DPP-4阻害薬「ジャヌビア」「グラクティブ」から発がん性が疑われるNTTPを検出 糖尿病患者の自己判断で服用を中止しないよう呼びかけ
ニトロソアミン類は発がん性がある可能性
シタグリプチンリン酸塩水和物を有効成分とするDPP-4阻害薬で、ニトロソアミン類に分類される化学物質「NTTP(7-Nitroso-3-(trifluoromethyl)-5,6,7,8-tetrahydro[1,2,4]triazolo-[4,3-a]pyrazine)」の含有が確認されたと、MSDと小野薬品工業が公表した。
日本で販売されているシタグリプチンを有効成分とする薬剤は9月1日現在で、「ジャヌビア錠 (12.5mg、25mg、50mg、100mg)」、「グラクティブ錠 (12.5mg、25mg、50mg、100mg)」、「スージャヌ配合錠」がある。
NTTPは、シタグリプチンの原料または製造工程中の分解産物がニトロソ化することにより生成すると考えられている。シタグリプチンを含有する薬剤の特定のロットでNTTPが確認された根本原因について、両社は現在、調査を行っているとしている。
また、ニトロソアミン類のうちのいくつかは、実験室での試験にもとづき、ヒト発がん性物質の可能性があるとされているが、NTTPについては発がん性を直接評価したデータはない。両社は現在、追加の非臨床試験の実施について検討している。
なお、米国食品医薬品局(FDA)も8月9日、この件について安全性情報を発表しており、次のことを明言している。
また、日本の厚生労働省は、想定される健康被害のリスクについて、次のことを公表している。
(略)
現在、製造販売業者が追加の非臨床試験の実施について検討するとともに安全性の評価を行っているところであり、結果がまとまり次第お知らせする予定です。
患者の安全性に対するリスクはほとんどないと判断
既知のニトロソアミン類については、ニトロソアミンごとに1日許容摂取量が設定されているが、NTTPに関してはグローバルの基準はない。

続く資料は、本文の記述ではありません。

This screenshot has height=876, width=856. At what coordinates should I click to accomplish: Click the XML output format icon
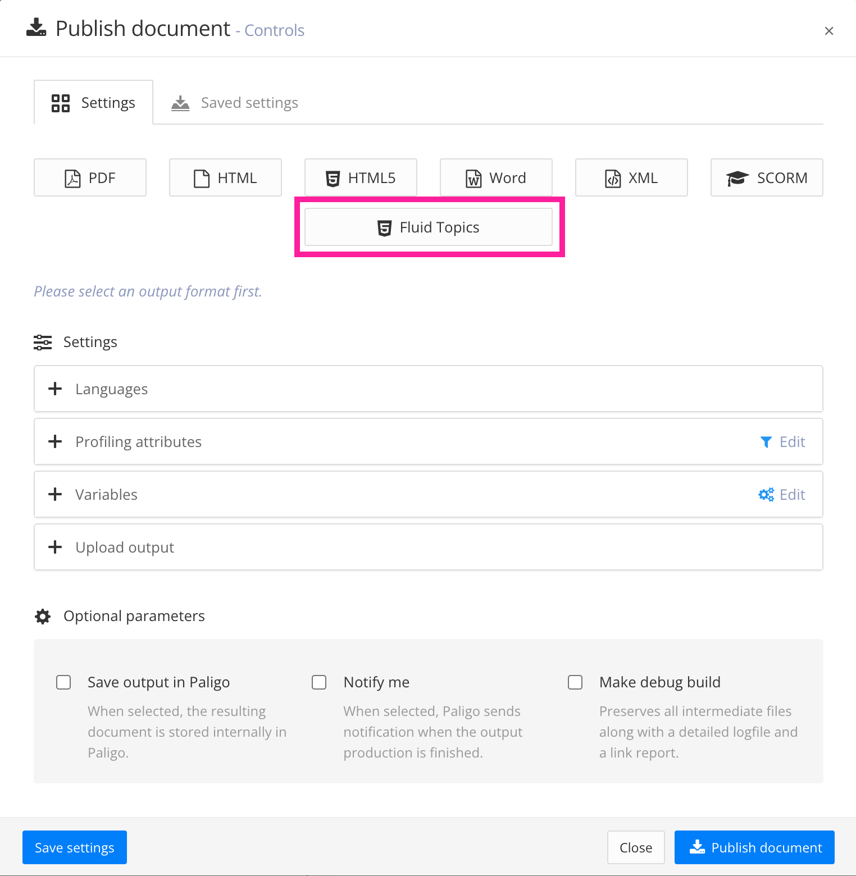[612, 177]
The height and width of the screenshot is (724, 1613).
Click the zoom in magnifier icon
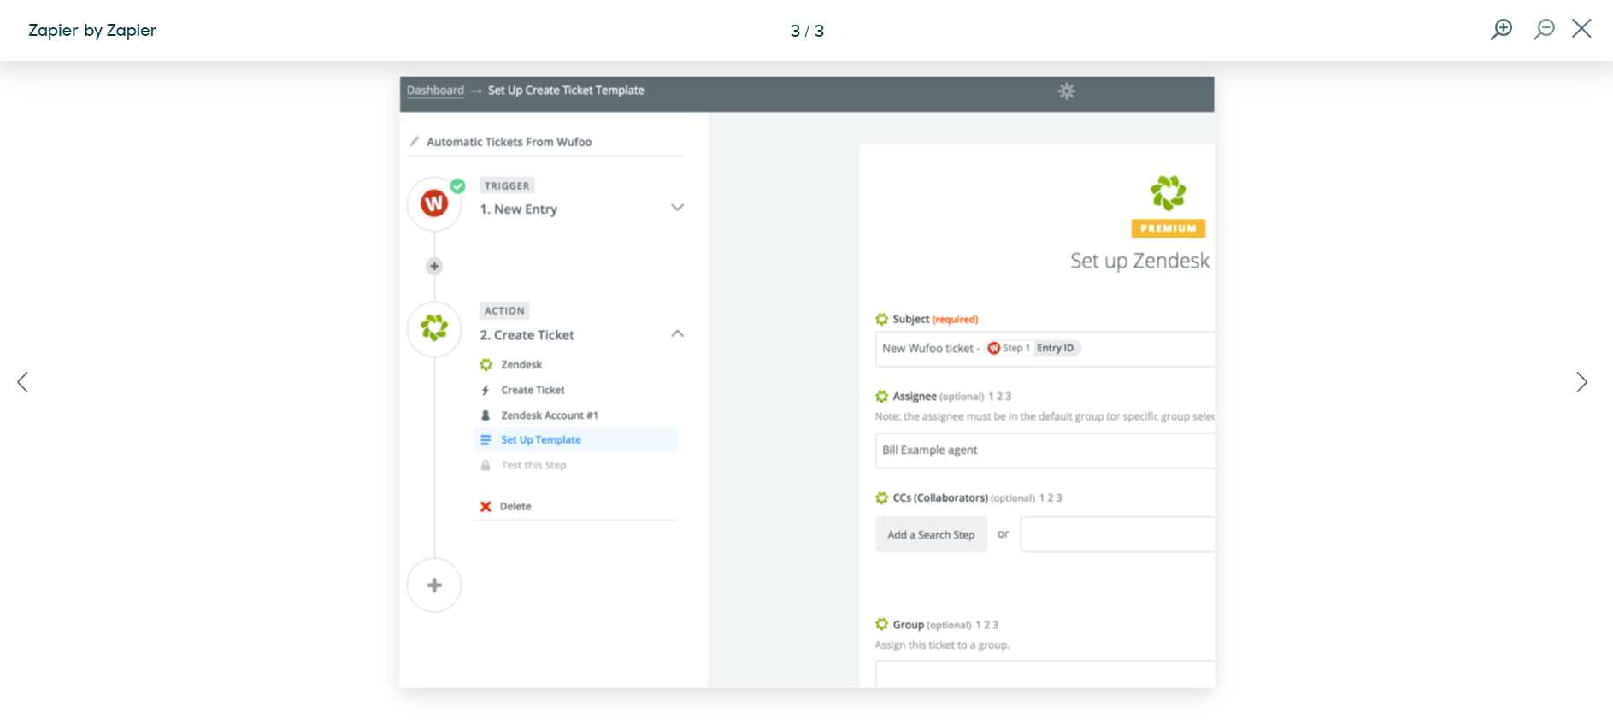coord(1501,29)
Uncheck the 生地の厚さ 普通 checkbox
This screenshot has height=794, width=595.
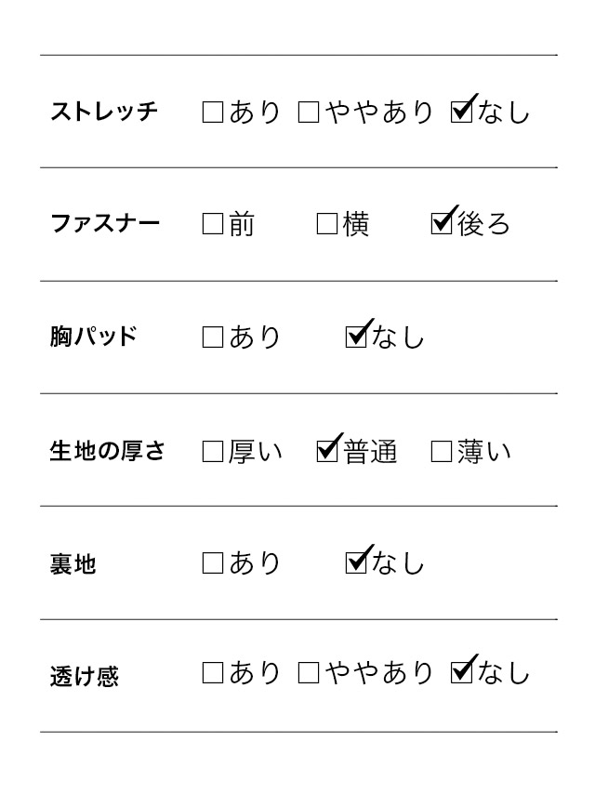coord(327,452)
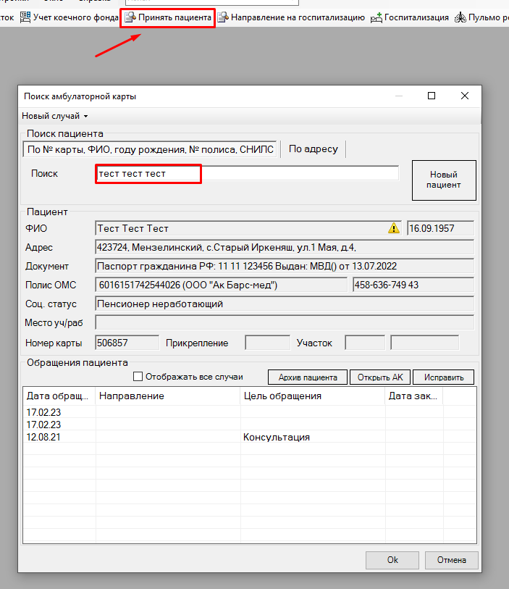509x589 pixels.
Task: Click the Направление на госпитализацию icon
Action: (224, 17)
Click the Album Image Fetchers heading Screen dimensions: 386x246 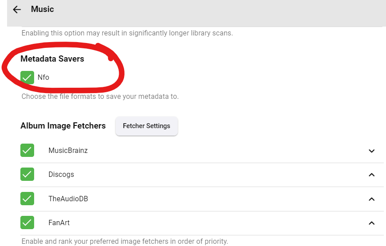click(x=63, y=126)
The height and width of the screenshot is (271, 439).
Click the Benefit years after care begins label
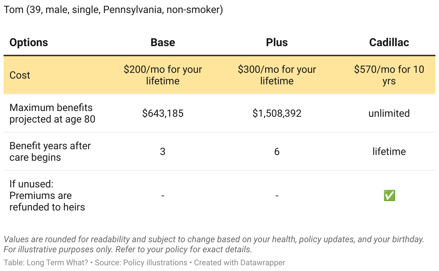(50, 151)
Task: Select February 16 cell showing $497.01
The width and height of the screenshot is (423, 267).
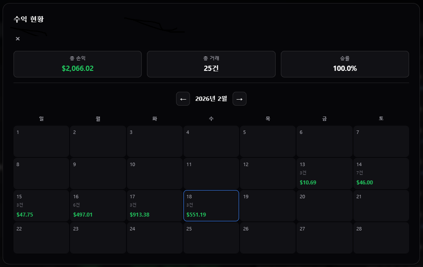Action: [x=98, y=206]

米国食品医薬品局(FDA)と欧州医薬品庁(EMA)は最近、1日許容摂取量(37ng/日)を設定したが、患者に対する適切な治療が確保されるよう、FDAは暫定許容摂取量を最大246.7ng/日とするガイダンスを提供した。
FDAは、暫定許容摂取量として最大246.7ng/日のNTTPに曝露した場合のリスクについて評価し、37ng/日のNTTPに生涯曝露された場合と比べ、発がんリスクの増加は最小限と結論づけている。
また両社は「NTTPに関連する科学的および医学的なリスク評価にもとづき、現在確認されているNTTPレベルでは、これらの薬剤を長年服用している患者さんを含め、患者さんの安全性に対するリスクはほとんどないと判断している」としている。
両社では、追加の品質管理を実施し、NTTPを暫定の許容摂取量(最大246.7ng/日)以下にして、製品の出荷は継続すると公表した。また、現時点では、すでに市場に流通しているロットについては、処方の停止やその他の措置は必要ないと判断しているという。
両社は、製品の安全性、品質、有効性、および両社製品を使用する人々の健康を最優先にしており、今後はさらにNTTPレベルを1日許容摂取量(37ng/日)以下に抑えるために、製造プロセスの管理を強化していく予定だ。すでに、国内当局に報告し、今後の方針について相談をしており、その結果をふまえて適切な対応を進めるとしている。